Like many organizations, we began our AI journey by experimenting with internal developments. We built prototypes, tested various use cases, and quickly recognized the value AI can bring to software delivery, analysis, and decision-making.
The next logical step was to scale adoption, so we provided colleagues with access to a leading large language model. The uptake was immediate. Productivity increased, ideas flowed faster, and teams began embedding AI into their everyday workflows.
Then came a reality check
By the middle of the month, our usage quota was already exhausted.
This highlighted an important insight:
AI usage doesn’t grow linearly — it grows exponentially.
As more employees adopt it and more use cases emerge, costs can quickly spiral. The key question becomes: how do we scale AI in a sustainable way?
One promising answer lies in the rise of Small Language Models (SLMs). These are lightweight versions of large language models, specialized for defined tasks and capable of operating efficiently even in resource-constrained environments.
Unlike large, general-purpose models, SLMs are:
More cost-efficient and faster to deploy
Easier to fine-tune for specific business domains
Suitable for on-premise or private cloud environments
For many enterprise use cases, they are not just “good enough” — they are often better aligned with business needs. They also help avoid ineffective vendor lock-in, giving organizations greater flexibility and control.
We are already seeing strong adoption patterns across industries.

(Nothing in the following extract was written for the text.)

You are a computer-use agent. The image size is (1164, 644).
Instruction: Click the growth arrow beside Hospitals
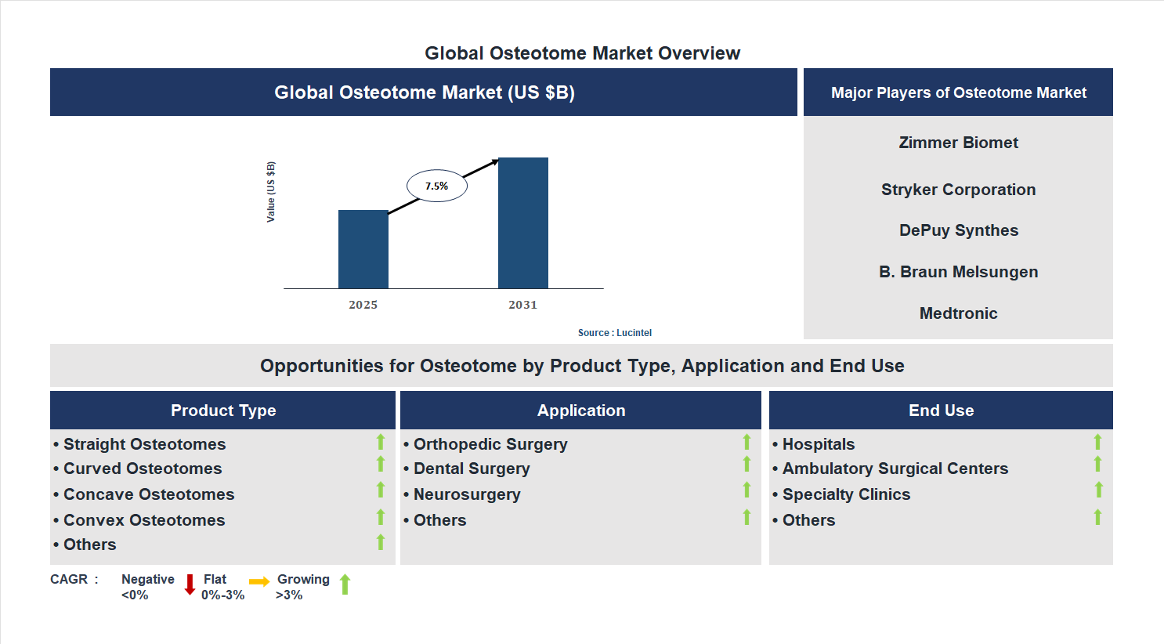tap(1098, 443)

Software providers use SLMs for:
Code generation in controlled environments
Internal documentation search and summarization
DevOps automation and ticket triaging
Banks and financial institutions apply them for:
Credit analysis support
Document processing (loan files, contracts)
Customer communication assistance
Regulatory and compliance checks
These are high-volume, repeatable, domain-specific tasks — exactly where SLMs excel.
The future of enterprise AI is not about using the biggest model everywhere, but about choosing the right model for the right job. Balancing performance, cost, and control will define the next phase of AI adoption across banking and software.
In that future, Small Language Models will play a key role.